Hassredner beim Delegitimieren des Staates (Corona-Demo im April 2021 in Wiesbaden) / dpa
Anzeige

Autoreninfo

Bernd Stegemann ist Dramaturg und Professor an der Hochschule für Schauspiel (HfS) Ernst Busch. Er ist Autor zahlreicher Bücher. Zuletzt erschienen von ihm das Buch „Die Öffentlichkeit und ihre Feinde“ bei Klett-Cotta und „Identitätspolitik“ bei Matthes & Seitz (2023).

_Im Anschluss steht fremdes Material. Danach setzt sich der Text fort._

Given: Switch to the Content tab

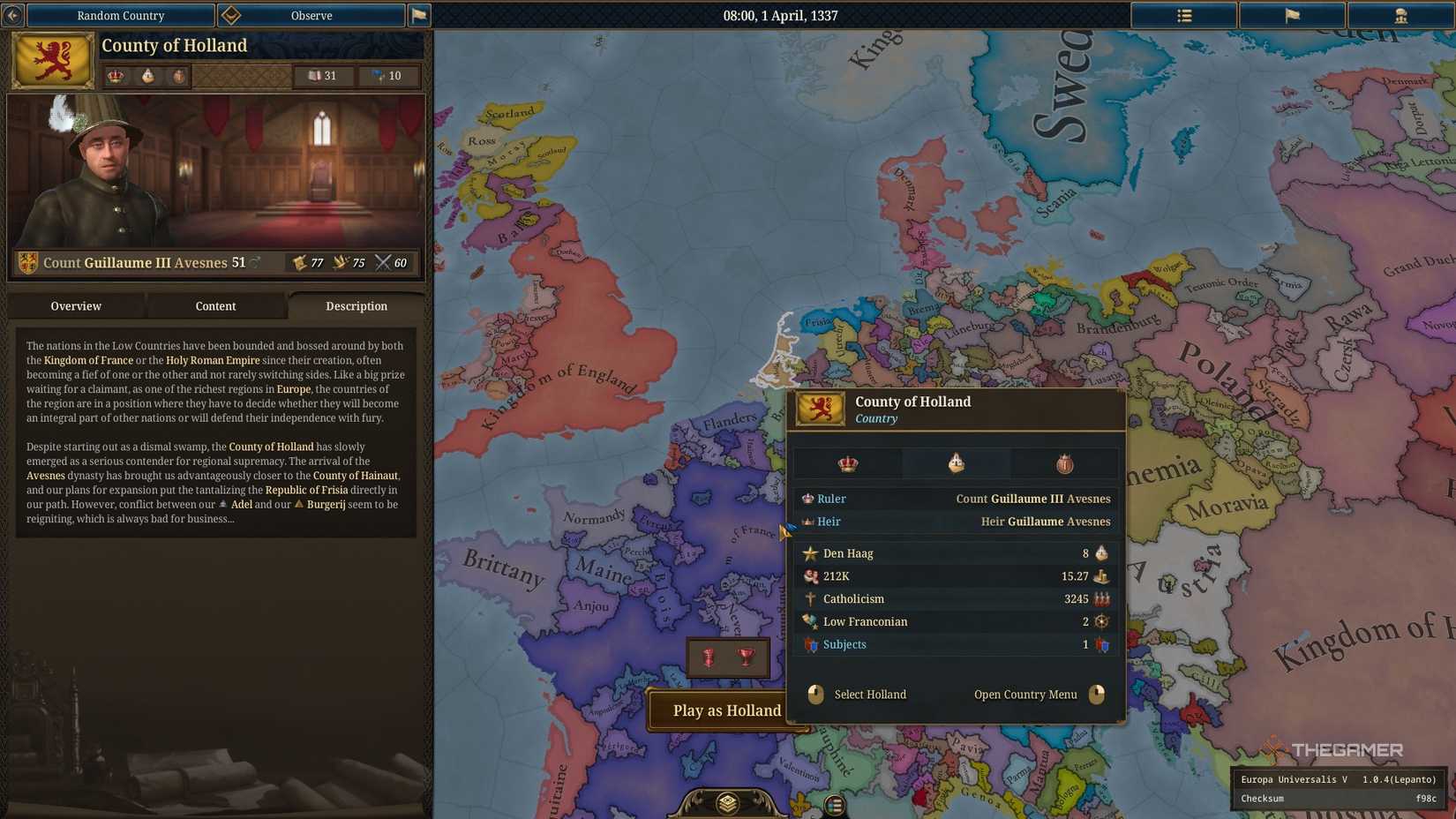Looking at the screenshot, I should (215, 306).
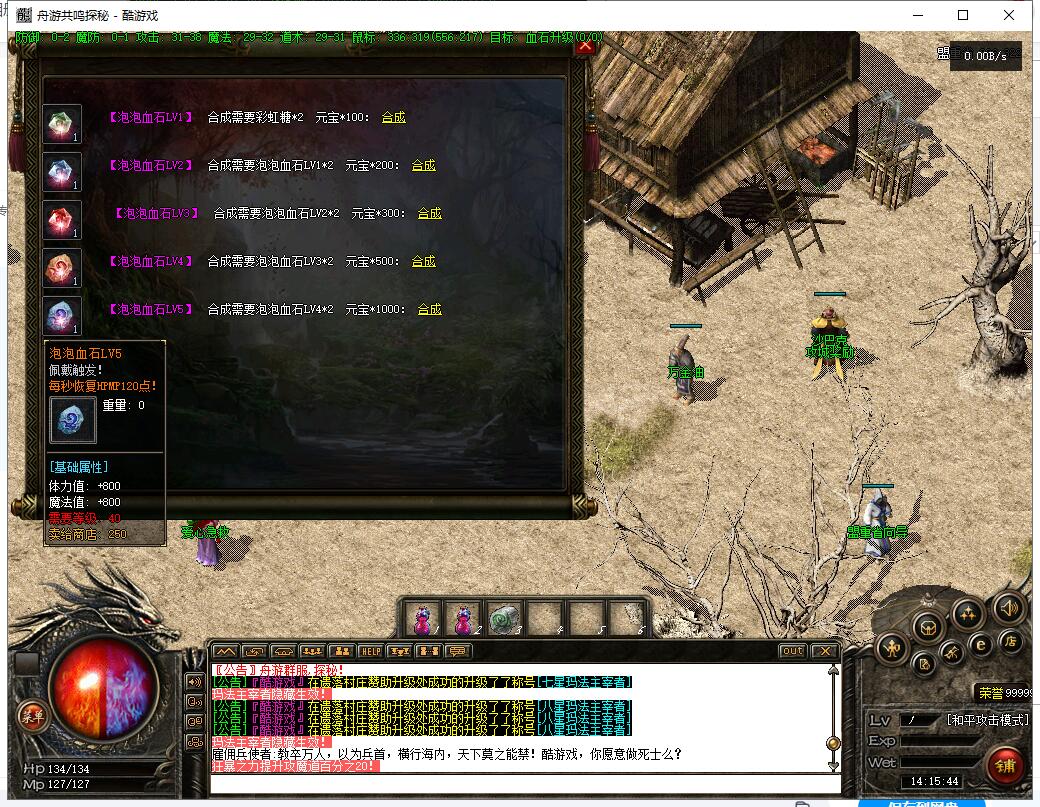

So erreichen Sie Bernd Stegemann:

Anzeige

„Wenn der Faschismus wiederkommt, wird er nicht sagen, ich bin der Faschismus, sondern er wird sagen: Ich bin der Antifaschismus.“ Dieses berühmte Zitat von Ignazio Silone, einem mutigen Kämpfer gegen den italienischen Faschismus, wird mir immer unheimlicher in seiner prophetischen Botschaft. Die jüngsten Aussagen des Leiters des Verfassungsschutzes erinnern mich an einen juristischen Schachzug, mit dem die Nationalsozialisten 1933 und 34 ihre Macht gesichert haben. Das „Heimtückegesetz“ kriminalisierte alle Meinungsäußerungen, die das Ansehen des Reiches, der Regierung oder der NSDAP beschädigen konnten. 

Das Gesetz wurde erstmalig im März 1933 erlassen, um vor allem den „Missbrauch“ von Uniformen und Abzeichen der NSDAP zu bestrafen. 1934 wurde das Gesetz verschärft. Entscheidend ist der Passus aus dem 2. Paragraphen: „Wer öffentlich gehässige, hetzerische oder von niedriger Gesinnung zeugende Äußerungen über leitende Persönlichkeiten des Staates oder der NSDAP, über ihre Anordnungen oder die von ihnen geschaffenen Einrichtungen macht“ wird mit Gefängnis bis zu fünf Jahren bestraft.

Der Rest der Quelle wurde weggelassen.